Im Jahr 2012 wurde ein damals 15-jähriges Mädchen im Berliner U-Bahnhof Schönleinstraße von einer einfahrenden U-Bahn erfasst. Sie verstarb wenig später im Krankenhaus.

Zitat

"Der Fahrer der U-Bahn, die die Verstorbene erfasste, forderte die Eltern der Erblasserin als Erben zur Zahlung von Schadensersatz in Form eines Schmerzensgeldes auf. Begründet wurde der geltend gemachte Anspruch […] damit, dass die Erblasserin ihren Tod bewusst herbeigeführt und ihn dadurch zumindest fahrlässig geschädigte habe."[5]

Um die Umstände des Todes ihrer Tochter aufzuklären, versuchten die Eltern sich mit den ihnen zur Verfügung stehenden Zugangsdaten bei dem Facebook-Benutzerkonto ihrer Tochter anzumelden. Sie erhofften sich dadurch insbesondere Aufschluss darüber, ob ihre Tochter Suizid begangen hatte. Allerdings hatte Facebook in der Zwischenzeit von dem Tod der Erblasserin erfahren und ihr Benutzerprofil nach Maßgabe der damals gültigen Nutzungsbedingungen von Facebook in den "Gedenkzustand" versetzt, so dass die Eltern trotz der Eingabe der Zugangsdaten nicht mehr auf das Benutzerkonto ihrer Tochter zugreifen konnten.

Nachdem Facebook den Eltern auch auf Aufforderung den Zugang zu dem Benutzerkonto verweigerte, klagte die Mutter der Verstorbenen im Namen der Erbengemeinschaft vor dem LG Berlin darauf, der Erbengemeinschaft

Zitat

"Zugang zu dem vollständigen Benutzerkonto und den darin vorgehaltenen Kommunikationsinhalten der verstorbenen […] bei dem sozialen Netzwerk Facebook unter den Nutzerkonto […] zu gewähren."

Das LG Berlin gab der Klage statt.[6]

Auf die von Facebook eingelegte Berufung hin hob das KG das Urteil des LG Berlin allerdings auf und wies die Klage ab.[7] Diese Entscheidung wurde in der Fachliteratur weitgehend abgelehnt.[8] Neben der Kritik am gefundenen Ergebnis und an der Begründung des Urteils fiel die Entscheidung des KG insbesondere auch dadurch negativ auf, dass das Gericht in seiner Sachverhaltsdarstellung das Schmerzensgeldverlangen des Fahrers der U-Bahn nicht mit einem Wort erwähnte und zudem ohne jeden Anlass, Zweifel an der grundsätzlichen Sinnhaftigkeit des Klagebegehrens der Mutter der Verstorbenen durchscheinen ließ.[9]

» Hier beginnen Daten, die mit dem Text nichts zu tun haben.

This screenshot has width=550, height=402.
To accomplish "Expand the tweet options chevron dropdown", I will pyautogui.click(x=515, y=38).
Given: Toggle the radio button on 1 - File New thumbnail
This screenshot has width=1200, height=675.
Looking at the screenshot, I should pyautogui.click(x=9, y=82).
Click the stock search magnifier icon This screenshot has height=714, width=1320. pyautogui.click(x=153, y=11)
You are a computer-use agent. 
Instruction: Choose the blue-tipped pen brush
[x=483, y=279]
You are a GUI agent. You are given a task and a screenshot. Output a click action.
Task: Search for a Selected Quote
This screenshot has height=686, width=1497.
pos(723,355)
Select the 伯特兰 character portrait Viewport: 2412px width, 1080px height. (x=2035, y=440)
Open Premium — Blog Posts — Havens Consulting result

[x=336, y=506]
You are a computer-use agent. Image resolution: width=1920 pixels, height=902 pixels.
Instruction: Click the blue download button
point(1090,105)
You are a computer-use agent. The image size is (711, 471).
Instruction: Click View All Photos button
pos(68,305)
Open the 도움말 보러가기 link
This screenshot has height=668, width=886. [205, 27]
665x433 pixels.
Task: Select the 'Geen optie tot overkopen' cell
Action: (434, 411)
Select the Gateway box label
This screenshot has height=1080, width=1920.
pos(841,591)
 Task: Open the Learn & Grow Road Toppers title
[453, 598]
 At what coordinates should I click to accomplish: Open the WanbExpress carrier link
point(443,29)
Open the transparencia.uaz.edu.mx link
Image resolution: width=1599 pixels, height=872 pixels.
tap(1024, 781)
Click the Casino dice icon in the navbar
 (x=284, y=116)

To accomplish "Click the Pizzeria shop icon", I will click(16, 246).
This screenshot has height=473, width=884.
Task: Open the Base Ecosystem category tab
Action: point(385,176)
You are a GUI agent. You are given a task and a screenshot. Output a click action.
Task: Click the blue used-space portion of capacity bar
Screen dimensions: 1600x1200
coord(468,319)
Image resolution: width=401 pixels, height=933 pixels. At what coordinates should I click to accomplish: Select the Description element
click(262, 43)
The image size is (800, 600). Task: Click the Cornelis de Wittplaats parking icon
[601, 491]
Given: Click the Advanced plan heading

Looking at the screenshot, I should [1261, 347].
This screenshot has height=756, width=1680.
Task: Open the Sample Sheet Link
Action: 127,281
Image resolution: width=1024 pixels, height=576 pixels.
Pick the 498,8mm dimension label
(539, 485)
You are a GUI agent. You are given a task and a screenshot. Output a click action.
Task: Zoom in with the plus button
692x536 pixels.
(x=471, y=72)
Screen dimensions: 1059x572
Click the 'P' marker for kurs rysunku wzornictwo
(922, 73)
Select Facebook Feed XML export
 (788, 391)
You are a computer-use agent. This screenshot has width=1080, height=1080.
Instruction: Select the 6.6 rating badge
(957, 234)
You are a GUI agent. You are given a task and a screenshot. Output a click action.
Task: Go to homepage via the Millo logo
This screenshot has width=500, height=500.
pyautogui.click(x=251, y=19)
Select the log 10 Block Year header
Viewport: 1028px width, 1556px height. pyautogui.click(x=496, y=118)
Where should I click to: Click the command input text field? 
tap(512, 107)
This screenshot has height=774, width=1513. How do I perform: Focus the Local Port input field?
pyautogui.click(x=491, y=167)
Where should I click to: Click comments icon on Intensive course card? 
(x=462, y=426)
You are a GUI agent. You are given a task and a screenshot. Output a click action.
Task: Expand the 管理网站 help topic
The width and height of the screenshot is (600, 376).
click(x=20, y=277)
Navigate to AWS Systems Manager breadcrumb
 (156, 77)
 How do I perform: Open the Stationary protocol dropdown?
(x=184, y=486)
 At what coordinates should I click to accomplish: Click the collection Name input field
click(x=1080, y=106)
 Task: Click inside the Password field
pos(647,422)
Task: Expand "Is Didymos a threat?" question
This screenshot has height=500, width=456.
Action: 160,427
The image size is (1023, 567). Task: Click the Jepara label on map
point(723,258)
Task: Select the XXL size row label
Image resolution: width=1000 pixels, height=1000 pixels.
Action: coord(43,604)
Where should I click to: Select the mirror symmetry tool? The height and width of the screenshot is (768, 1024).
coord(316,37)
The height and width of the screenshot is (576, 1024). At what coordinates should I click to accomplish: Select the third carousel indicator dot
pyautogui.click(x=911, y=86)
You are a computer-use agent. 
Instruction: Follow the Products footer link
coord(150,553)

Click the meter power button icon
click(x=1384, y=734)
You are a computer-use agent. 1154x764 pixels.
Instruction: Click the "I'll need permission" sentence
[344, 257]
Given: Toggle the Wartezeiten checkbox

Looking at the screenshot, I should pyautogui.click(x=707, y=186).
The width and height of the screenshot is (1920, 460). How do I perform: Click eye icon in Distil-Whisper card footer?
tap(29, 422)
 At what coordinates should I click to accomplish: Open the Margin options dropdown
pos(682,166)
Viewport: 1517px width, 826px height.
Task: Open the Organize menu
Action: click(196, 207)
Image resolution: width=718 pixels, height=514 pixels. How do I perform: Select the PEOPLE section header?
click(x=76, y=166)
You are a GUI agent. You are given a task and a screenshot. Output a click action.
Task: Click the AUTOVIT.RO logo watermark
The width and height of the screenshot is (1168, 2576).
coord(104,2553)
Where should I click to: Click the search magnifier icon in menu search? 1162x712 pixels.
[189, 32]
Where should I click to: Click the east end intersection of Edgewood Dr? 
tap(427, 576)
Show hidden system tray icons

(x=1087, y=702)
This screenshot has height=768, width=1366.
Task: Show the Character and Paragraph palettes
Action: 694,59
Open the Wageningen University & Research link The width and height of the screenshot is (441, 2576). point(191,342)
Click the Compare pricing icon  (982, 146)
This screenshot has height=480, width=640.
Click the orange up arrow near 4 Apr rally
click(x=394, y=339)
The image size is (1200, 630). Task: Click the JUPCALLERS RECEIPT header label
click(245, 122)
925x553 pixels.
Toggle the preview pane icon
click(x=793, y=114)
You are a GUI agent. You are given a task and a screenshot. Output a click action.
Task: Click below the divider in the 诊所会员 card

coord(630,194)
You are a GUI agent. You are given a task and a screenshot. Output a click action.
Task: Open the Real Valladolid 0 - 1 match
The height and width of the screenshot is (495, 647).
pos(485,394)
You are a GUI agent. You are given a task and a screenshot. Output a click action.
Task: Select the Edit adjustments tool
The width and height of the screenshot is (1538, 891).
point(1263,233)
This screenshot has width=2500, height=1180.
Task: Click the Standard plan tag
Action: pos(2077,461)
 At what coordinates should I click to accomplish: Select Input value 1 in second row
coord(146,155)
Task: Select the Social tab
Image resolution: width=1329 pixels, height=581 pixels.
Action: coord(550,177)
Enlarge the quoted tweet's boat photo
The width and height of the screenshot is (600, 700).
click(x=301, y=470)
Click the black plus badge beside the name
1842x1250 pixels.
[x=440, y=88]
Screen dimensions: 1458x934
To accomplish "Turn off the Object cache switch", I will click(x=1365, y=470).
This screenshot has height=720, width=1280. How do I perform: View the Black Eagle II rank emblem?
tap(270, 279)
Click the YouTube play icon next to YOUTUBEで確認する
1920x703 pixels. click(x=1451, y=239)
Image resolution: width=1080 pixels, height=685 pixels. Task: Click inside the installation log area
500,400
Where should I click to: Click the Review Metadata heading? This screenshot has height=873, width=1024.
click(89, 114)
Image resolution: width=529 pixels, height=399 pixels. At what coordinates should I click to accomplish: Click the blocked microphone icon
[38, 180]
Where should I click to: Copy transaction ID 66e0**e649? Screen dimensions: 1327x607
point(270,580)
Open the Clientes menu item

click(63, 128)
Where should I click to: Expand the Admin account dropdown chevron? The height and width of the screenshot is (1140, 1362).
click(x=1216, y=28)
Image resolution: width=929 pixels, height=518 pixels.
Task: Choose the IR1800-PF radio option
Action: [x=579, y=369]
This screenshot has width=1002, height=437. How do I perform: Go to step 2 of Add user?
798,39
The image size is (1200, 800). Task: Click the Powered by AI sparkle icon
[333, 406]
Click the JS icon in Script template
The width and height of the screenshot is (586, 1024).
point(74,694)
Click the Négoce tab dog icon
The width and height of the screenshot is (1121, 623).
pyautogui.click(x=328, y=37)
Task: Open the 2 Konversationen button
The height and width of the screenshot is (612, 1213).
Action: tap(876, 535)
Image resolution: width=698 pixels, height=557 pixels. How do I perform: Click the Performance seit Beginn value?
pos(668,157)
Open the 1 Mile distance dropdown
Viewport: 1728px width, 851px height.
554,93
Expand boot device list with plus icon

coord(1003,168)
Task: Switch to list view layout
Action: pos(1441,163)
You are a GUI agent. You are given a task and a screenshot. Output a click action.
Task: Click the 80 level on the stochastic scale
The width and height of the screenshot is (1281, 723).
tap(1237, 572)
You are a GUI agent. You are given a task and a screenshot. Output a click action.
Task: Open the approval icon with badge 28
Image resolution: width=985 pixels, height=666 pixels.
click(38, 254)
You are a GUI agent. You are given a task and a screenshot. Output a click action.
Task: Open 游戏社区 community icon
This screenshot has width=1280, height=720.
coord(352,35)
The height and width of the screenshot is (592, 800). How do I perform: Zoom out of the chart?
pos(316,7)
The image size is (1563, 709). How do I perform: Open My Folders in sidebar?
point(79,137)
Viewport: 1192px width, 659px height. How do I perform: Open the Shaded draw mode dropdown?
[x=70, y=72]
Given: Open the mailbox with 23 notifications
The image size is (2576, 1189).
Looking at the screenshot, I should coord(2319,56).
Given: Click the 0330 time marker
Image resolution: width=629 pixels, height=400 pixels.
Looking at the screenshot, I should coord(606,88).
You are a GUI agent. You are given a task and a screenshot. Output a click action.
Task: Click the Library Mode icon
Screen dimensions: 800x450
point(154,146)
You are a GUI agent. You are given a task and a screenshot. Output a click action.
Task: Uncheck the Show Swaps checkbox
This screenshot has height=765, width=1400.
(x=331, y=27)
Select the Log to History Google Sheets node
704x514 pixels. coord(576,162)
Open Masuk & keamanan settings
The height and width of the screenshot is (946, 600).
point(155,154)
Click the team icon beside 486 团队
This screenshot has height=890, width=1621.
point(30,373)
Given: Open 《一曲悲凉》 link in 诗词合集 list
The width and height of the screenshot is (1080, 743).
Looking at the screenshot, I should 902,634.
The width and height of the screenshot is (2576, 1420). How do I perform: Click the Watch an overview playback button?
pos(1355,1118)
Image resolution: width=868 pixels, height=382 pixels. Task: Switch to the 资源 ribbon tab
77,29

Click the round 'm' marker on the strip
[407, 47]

Der BGH wiederum gab der Revision der Klägerin gegen das Urteil des KG statt und stellte das ursprüngliche Urteil des LG Berlin wieder her.[10]

[5] LG Berlin v. 17.12.2015 – 20 O 172/15, ZErb 2016, 109.
[6] LG Berlin v. 17.12.2015 – 20 O 172/15, ZErb 2016, 109.
[7] KG Berlin v. 31.5.2017 – 21 U 9/16, ZErb 2017, 225.
[8] Vgl. nur die drei Besprechungen von Herzog, Biermann und Pruns. ZErb 2017, S. 205 ff., 210 ff. und 217 ff.
[9] Pruns, ZErb 2017, 217 f.
[10] BGH v. 12.07.2018 – III ZR 183/17, ZErb 2018, 269; vgl. dazu auch Pruns, ErbR 2018, 550 und 614.